Deformations of $$\mathcal {W}$$ algebras via quantum toroidal algebras

Abstract

We study the uniform description of deformed \(\mathcal {W}\) algebras of type \(\textsf {A}\) including the supersymmetric case in terms of the quantum toroidal \({\mathfrak {g}}{\mathfrak {l}}_1\) algebra \({{\mathcal {E}}}\). In particular, we recover the deformed affine Cartan matrices and the deformed integrals of motion. We introduce a comodule algebra \(\mathcal {K}\) over \({{\mathcal {E}}}\) which gives a uniform construction of basic deformed \(\mathcal {W}\) currents and screening operators in types \(\textsf {B},\textsf {C},\textsf {D}\) including twisted and supersymmetric cases. We show that a completion of algebra \(\mathcal {K}\) contains three commutative subalgebras.

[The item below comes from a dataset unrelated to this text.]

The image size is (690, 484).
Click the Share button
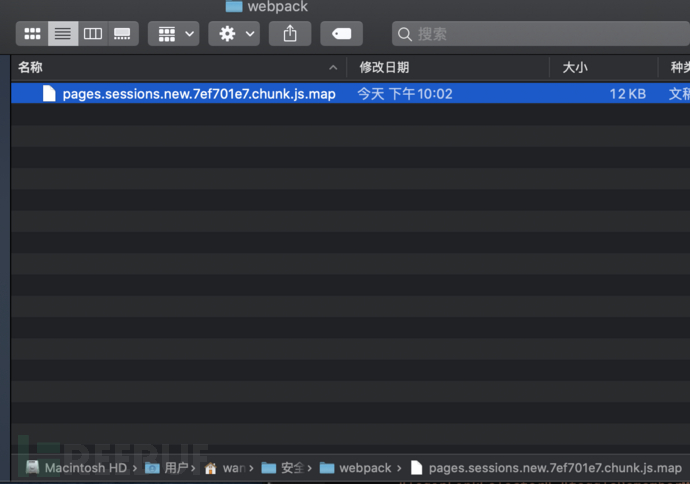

In particular, it allows us to obtain a commutative family of integrals of motion associated with affine Dynkin diagrams of all non-exceptional types except \(\textsf {D}^{(2)}_{\ell +1}\). We also obtain in a uniform way deformed finite and affine Cartan matrices in all classical types together with a number of new examples, and discuss the corresponding screening operators.